Post # 1
My Maid/Matron of Honor has finally gotten around to planning my shower (with much prodding from my mom). My mom sends me an e-mail in which she says this:
“So, keep in mind, if you have a shower, you may get fewer actual wedding gifts because people think they got you a shower gift so they don’t have to get a wedding gift, too, which I think is how it’s supposed to be, one or the other, not both, right?”
I told her I didn’t think that was the case. I have never heard that if you give a shower gift you either don’t have to give a wedding gift at all or can give a smaller one. In my experience, my shower gift had nothing to do with my wedding gift. In one case I spent more than I would normally have on a shower gift because I wasn’t able to attend the actual shower. I told my mom I disagreed and she reiterated her point, saying that i should expect smaller/less gifts if I have a shower. If that is so, what is the point of a shower?

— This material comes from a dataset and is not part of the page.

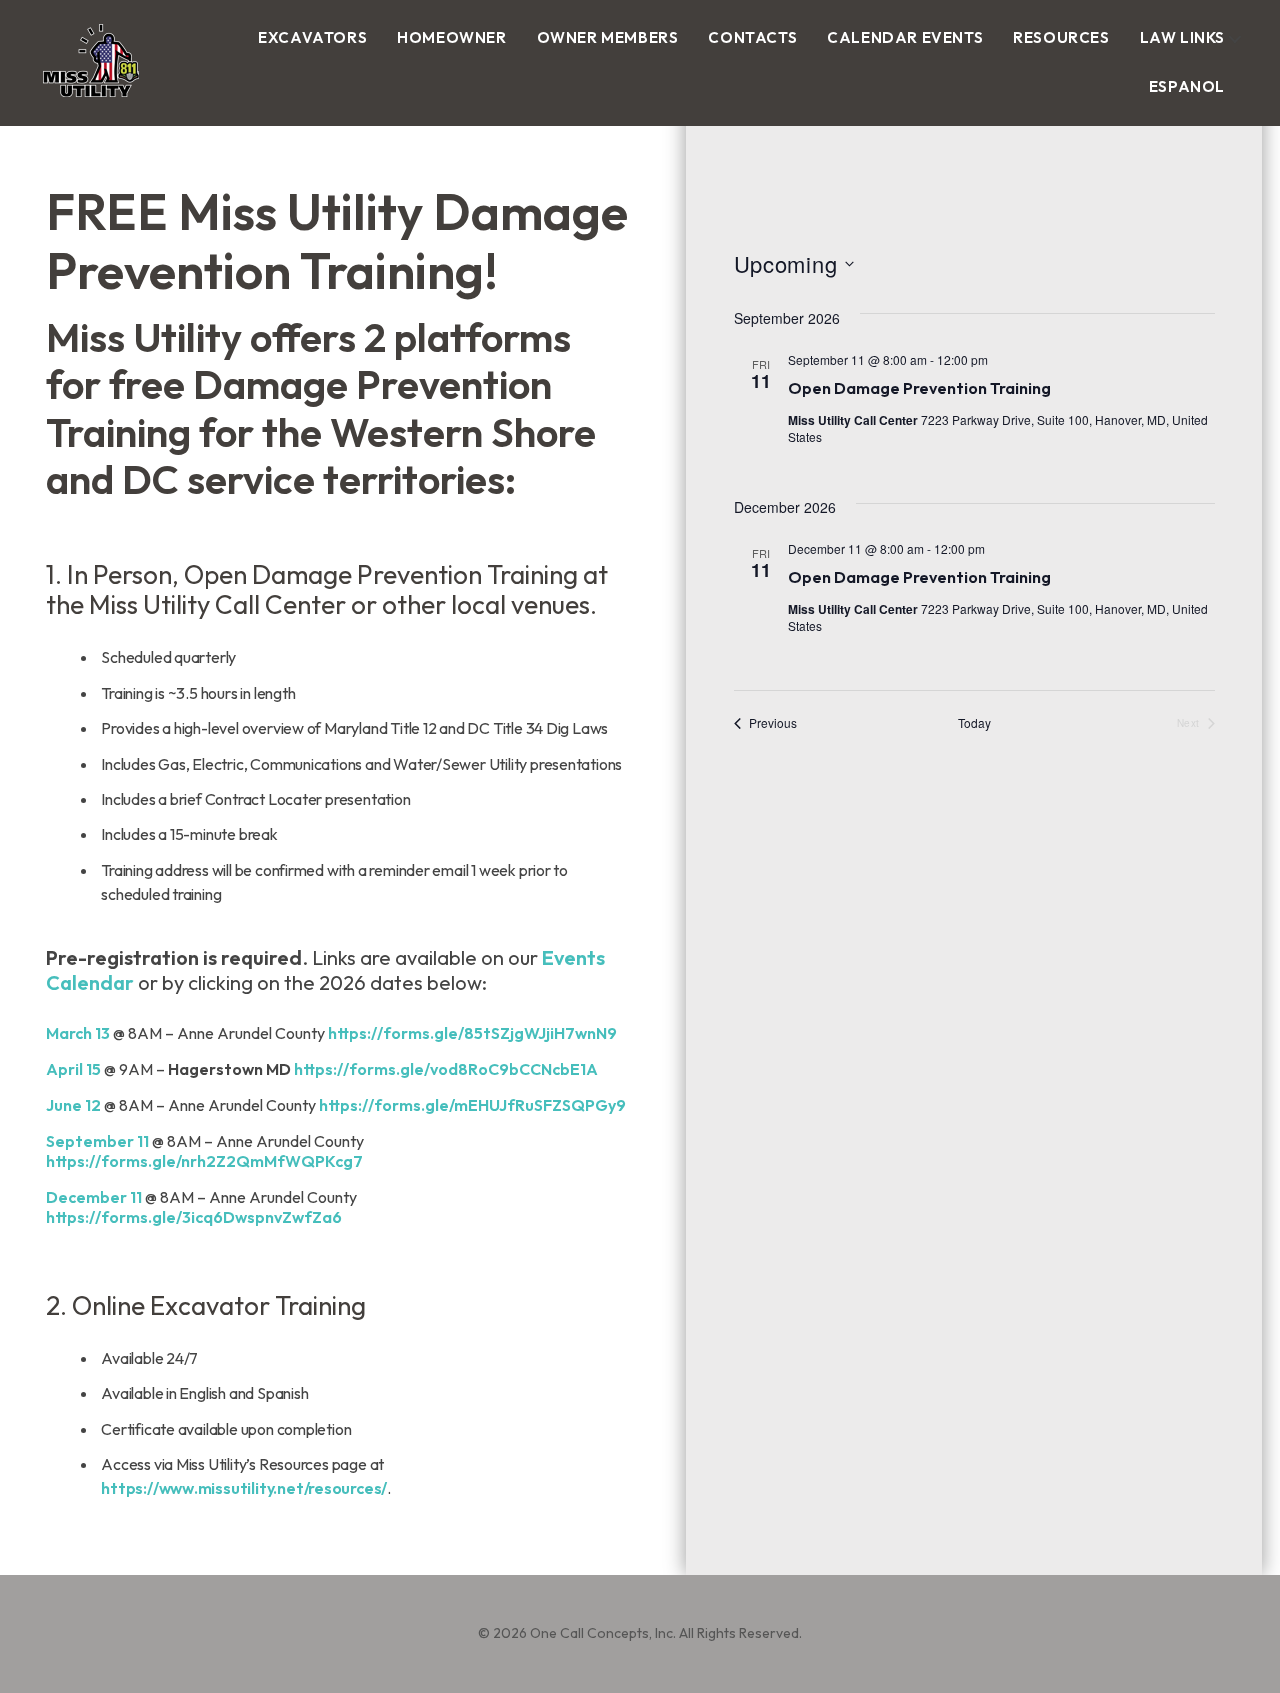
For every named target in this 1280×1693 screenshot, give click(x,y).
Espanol (1187, 86)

I would love Bees opinions on this. I’m not trying to be greedy, but I also don’t want to be disappointed after the wedding if my mom is right and this is the case.
Post # 3
According to what I’ve read, your mother is right.
ETA: Some people still do gifts for both, but others just do the shower gift, or decline the shower and just do a wedding gift.
Post # 4
If I have learned anything from members of WeddingBee, it’s that things vary so much by geographic region.
Where I live showers are completely separate from wedding gifts. When invited to a shower, you get an appropriate gift for the theme of the shower.
Later on you purchase a wedding gift, which is usually more expensive and/or something of an enduring nature like crystal, linens, silver, etc.
Post # 5
Depends on your social circle and the customs they go by! If your mom knows most the women and attendees, she may very well be right.
Post # 6
I was taught that you only take one gift, but others have said you should take gifts to both.
I think I would take a registry gift to the shower, and cash to the wedding. But I’m the type of person that never goes to a party empty handed, be it cookies or wine or a gift. Others, I realize, are not so thoughtful. So I expect very little, and if I get lots, then I’m surprised.
Post # 7
I would say it totally depends on who/what/what’s common amongst your circle, etc. The same answer you’ll find all over, haha! I plan to spend a ridiculous amount of money on my brother and his fiancée, for example.
I would also say that it depends on your registry and the choices there. ie – If you have place settings that are $160+, and I was attending by myself, I may consider buying you the one large item for both events. However, if there are lots of items that follow the split of what I was planning to spend, that might be what I would choose.
Those are my two cents, not sure it helps!
Post # 8
I’ve heard that what your Mom is saying is mostly a Southern tradition, but in the NE, we give shower gifts AND wedding gifts. Usually shower gifts from the registry and cash for the wedding.
Post # 9
I didn’t realize that – but it was definitely the case in my situation. I only got shower gifts from a couple people and not a wedding gift. Other’s did both shower and wedding gift. For the solo gift people: I was really surprised by this – especially in one case, where she was a close friend and I was expecting something else for the wedding (d’oh!).
ETA: I’ve never ever heard of this and always do both a shower and wedding gift…
Post # 10
If money were no object (which I’m sorry to say is not true these days) then I would get something really nice for the shower and something super nice for the wedding. But if I were on a budget, I would really scale down the shower gift so I could give more for the wedding. I would say that, etiquette or not, be prepared that there will be people who will feel compelled to choose, depending on finances.
Post # 11
I’ve always given a registry gift for the shower and cash for the wedding. I see the shower and the wedding as two totally separate events so I’ve always given both. We haven’t had our wedding yet so I can’t say what people will do but in our circle I think people follow the “rule” I do.
Post # 12
Thanks for all the input, knew I could count on the Bees! I live in Florida – which some would argue is the south and some wouldn’t. A lot of the women invited to the shower are friends of my mom’s, and based on the opinions here I think they might do as she says. I think that most of my friends will give me 2 gifts, as I have done for them. I know money is tight right now for everyone including Fiance and myself, and am not expecting anything extravagant by any means.
Post # 13
I gift about the same for both. I usually buy them an actual gift for the shower and then gift money for the wedding.
Post # 14
I haven’t been to many weddings. But, I just gave FCIL something off of her registry for her bridal shower and that’s it. I’m not loaded, and trying to plan a wedding of my own, so I really couldn’t afford to spend hundreds on her. Her parents and a couple of aunts/uncles gave her gifts at the shower AND money at the wedding, though.
Post # 15
@rubyred605: i agree with this exactly, and this is what i do as well
Post # 16
I usually give a gift from the registry at the shower and then money at the wedding. I usually spend about the same on both the gift and the money.